At Celebration Lighting, which employs about 14 people and is projected to make approximately $150,000 in revenue this year, employees collect all decorations, write thank you notes to customers and do an evaluation to see if commercial, municipal and residential customers were satisfied or dissatisfied, Mackey says.
 

Standing out in business.

Mackey has a custom design process that allows a customer to receive a design and quote very quickly, and use a photo to obtain measurements of a property.

“It’s very, very customized, very personal,” he says. “It’s really customer input and then I do the pricing right in front of them. We have nothing to hide. I do the calculations and show them exactly what it’s going to cost.”

Other companies may have thought out their branding and marketing but often lack liability insurance to be up on ladders – a real hazard, Kaylor says.

That insurance is important, especially when a worker may have to climb to fix even the smallest detail.

“If you really have a single light bulb out, we’ll come out and replace it no matter what height it is,” Kaylor says.

“It’s better trying to bill people for individual items. You have to get them the service and make sure that no matter what it costs, their light system looks perfect.”

Kaylor adds that his team checks in on each customer twice throughout the season.

“By adding those extra layers of customer service we’ve really proven that this is a hassle-free service that lets them enjoy the holidays and have the time they need with their families,” he says.

Sometimes a homeowner will ask their gardener to put up holiday lights, but these amateurs are not major competition, Kaylor says.

“We have noticed though that when you do that you don’t have the perfection,” he says. “Everything that we do is perfectly linear. Nothing is stapled into your home, so we’re very noninvasive.

“It’s a lot easier to throw a staple on a piece of wire than it is to individually take off every bulb and put a plastic clip on it, but that’s how we prevent damaging any of our client’s houses.”
 

Goals and trends for 2015.

Celebration Lighting, like Kaylor Landscape, does lighting work for special events and occasions such as weddings.

It also has customers who want Halloween and Thanksgiving lighting.

Those lights are usually left on and changed to a warm white until the holiday season, Mackey says.

Other customers include commercial businesses such as banks, hospitals and dentist offices.

“Last season was excellent.
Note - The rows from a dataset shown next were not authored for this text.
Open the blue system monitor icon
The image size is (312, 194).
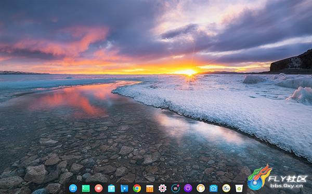214,188

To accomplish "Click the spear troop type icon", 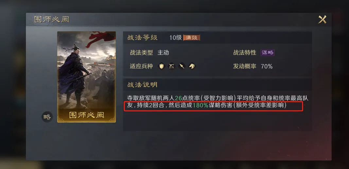I will pyautogui.click(x=182, y=66).
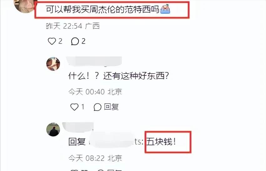Open avatar of top commenter
The height and width of the screenshot is (171, 266).
25,5
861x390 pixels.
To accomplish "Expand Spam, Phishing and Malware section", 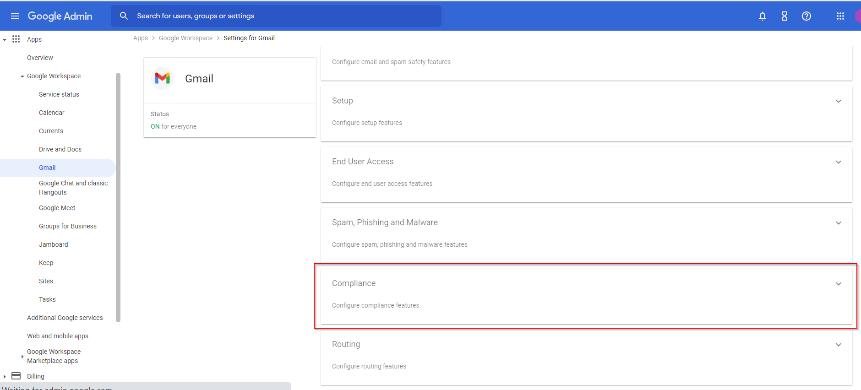I will (838, 223).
We exceeded our sales goals and I actually had to stop selling because I had more work than my installers could get done,” he says.

Kaylor echoes the same sentiments about the current state of the holiday lighting industry.
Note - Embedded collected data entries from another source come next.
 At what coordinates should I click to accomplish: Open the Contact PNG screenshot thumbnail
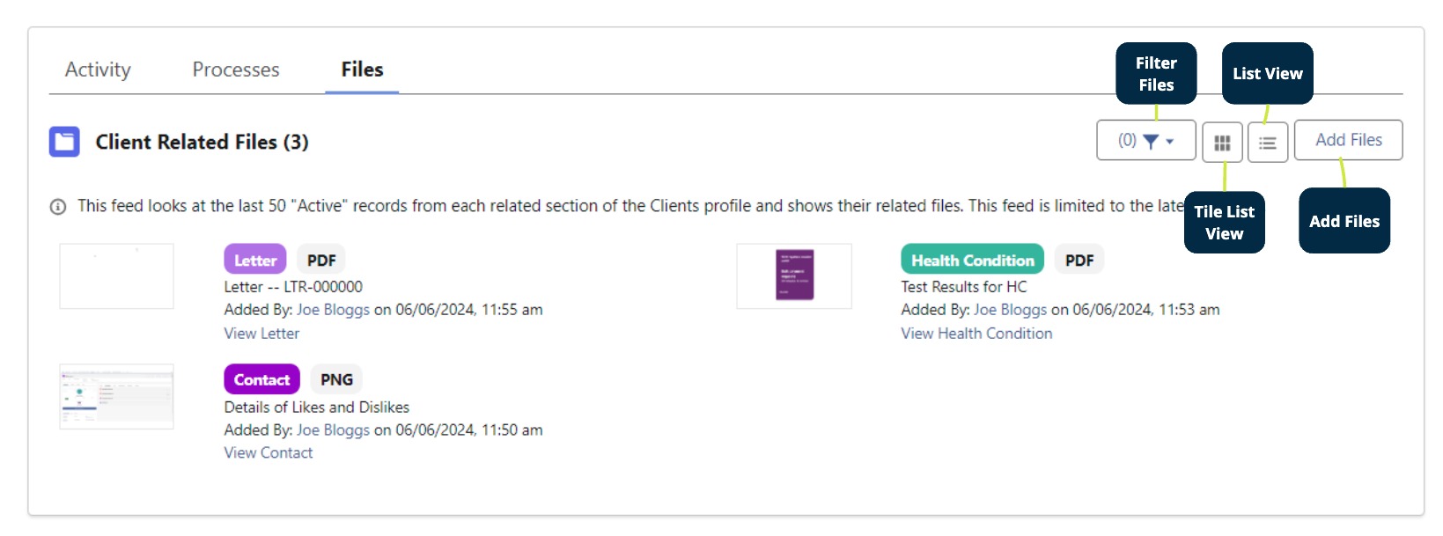pos(116,396)
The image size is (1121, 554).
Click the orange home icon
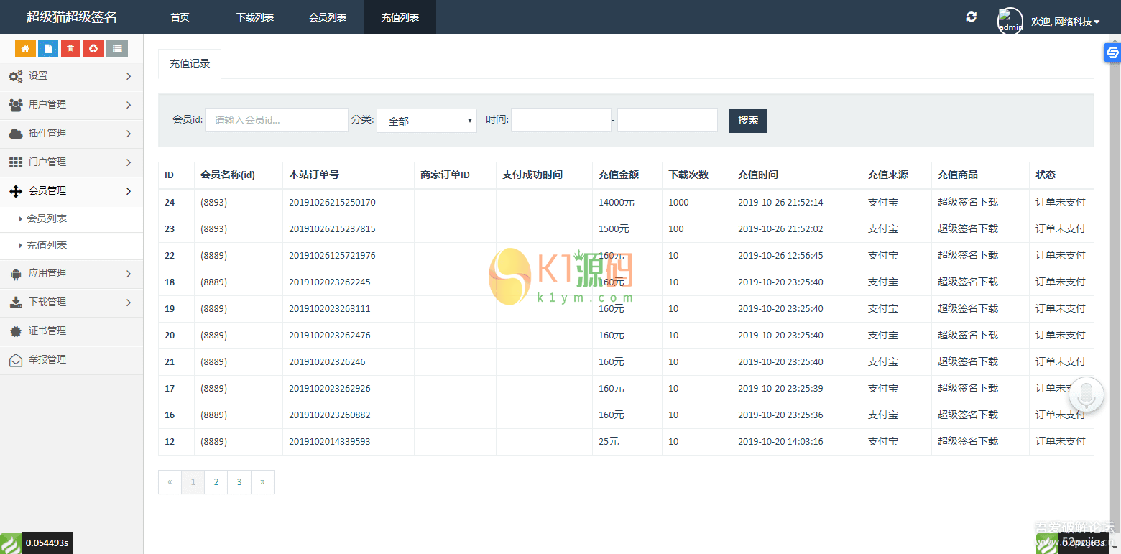tap(25, 48)
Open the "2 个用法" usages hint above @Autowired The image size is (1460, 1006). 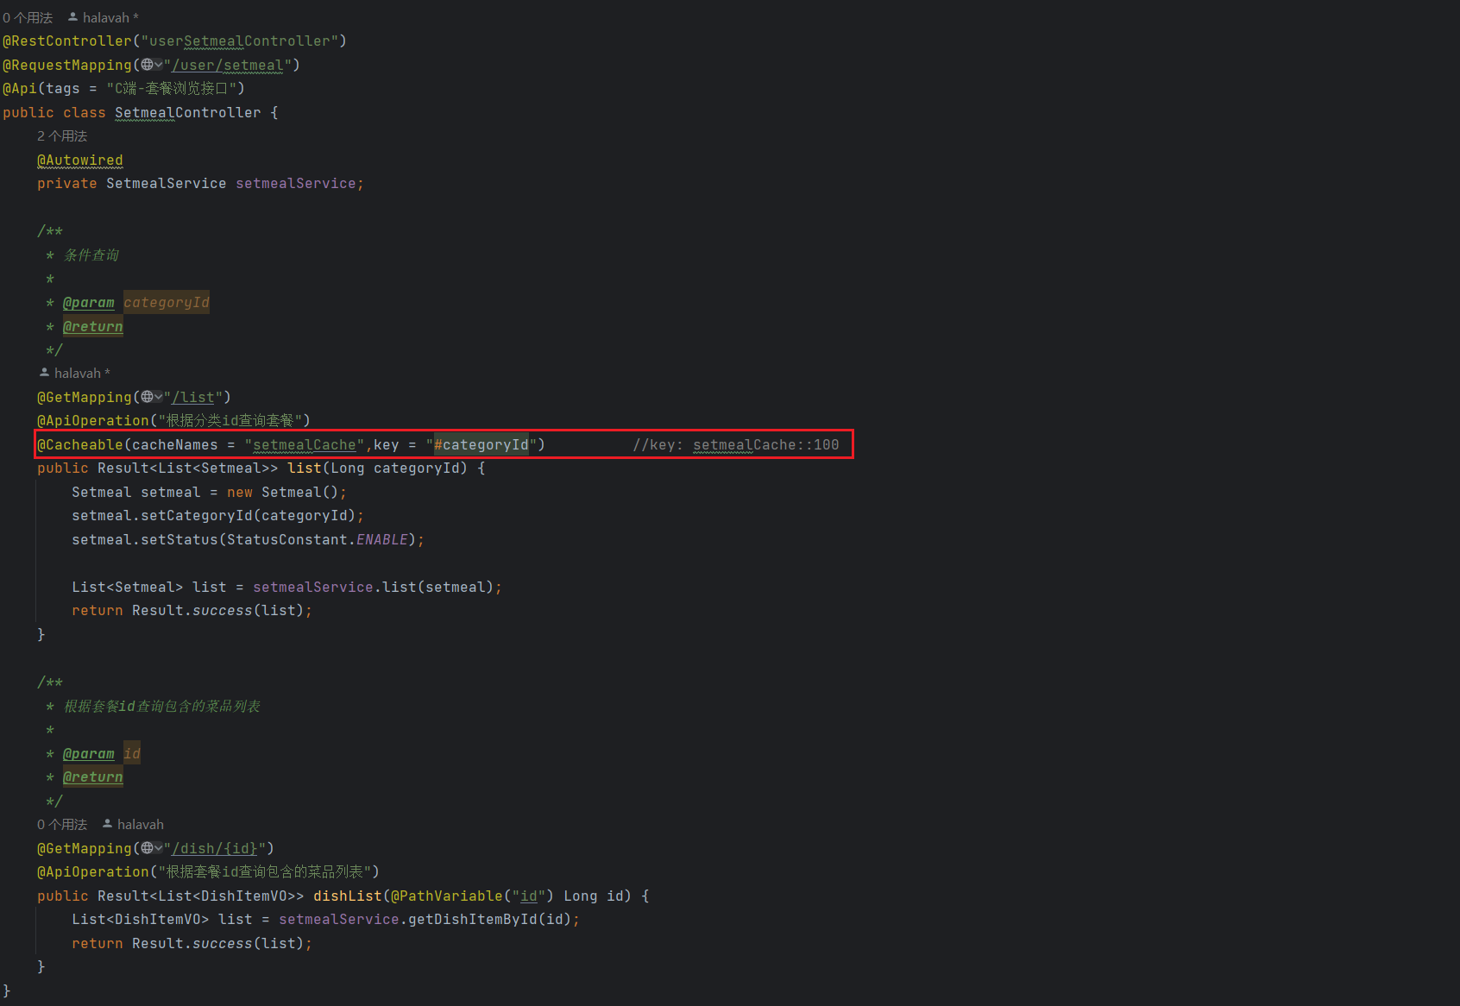[x=62, y=136]
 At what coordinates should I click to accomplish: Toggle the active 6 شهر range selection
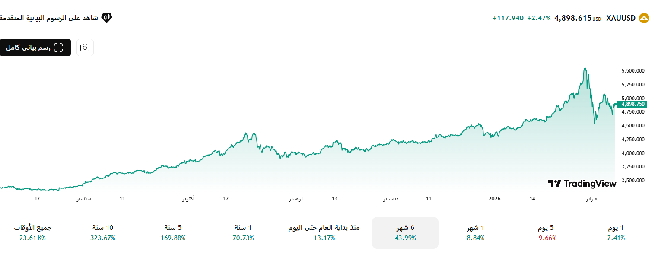pyautogui.click(x=405, y=232)
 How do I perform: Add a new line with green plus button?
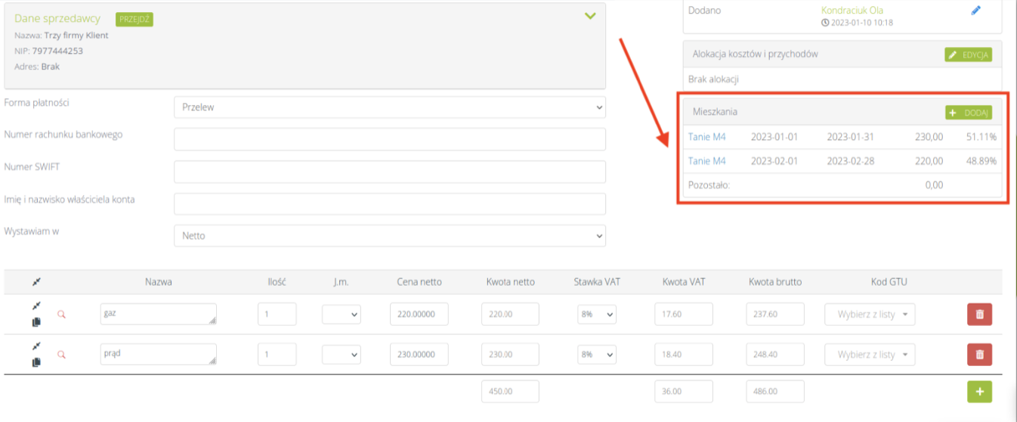coord(979,391)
“We’ve seen a huge rebound which is kind of indicative the economy may be coming back a little bit more here,” he says.

“We definitely saw a quality increase in the jobs we were getting this past year and then this year it definitely feels that the commercial sector is kicking in a little bit more.”

This season, RGB color changing LED lights are expected to be bigger than ever, Kaylor says. These lights blink on cue and change colors to match each holiday and occasion.

The lights can be run off a cell phone app and the customer can choose a different color every month of the year.

From a supplier standpoint, LED lights of any kind are paving the way of the future of holiday lighting, Marlow says.

“About 95 percent of our products are in LED, for the cost of energy as well as just that’s where we’re seeing the trend in the next couple years. Incandescents are just going to be obsolete,” he says.

But whatever the latest trends, the holiday lighting business remains a highlight of the year for many contractors.

“We have a lot of fun with this business,” Kaylor says. “It’s definitely preferred amongst the employees to our landscape work, which is all day in the dirt. Yeah, I’m stoked about it.”

 

The author is a freelance writer based in Cleveland.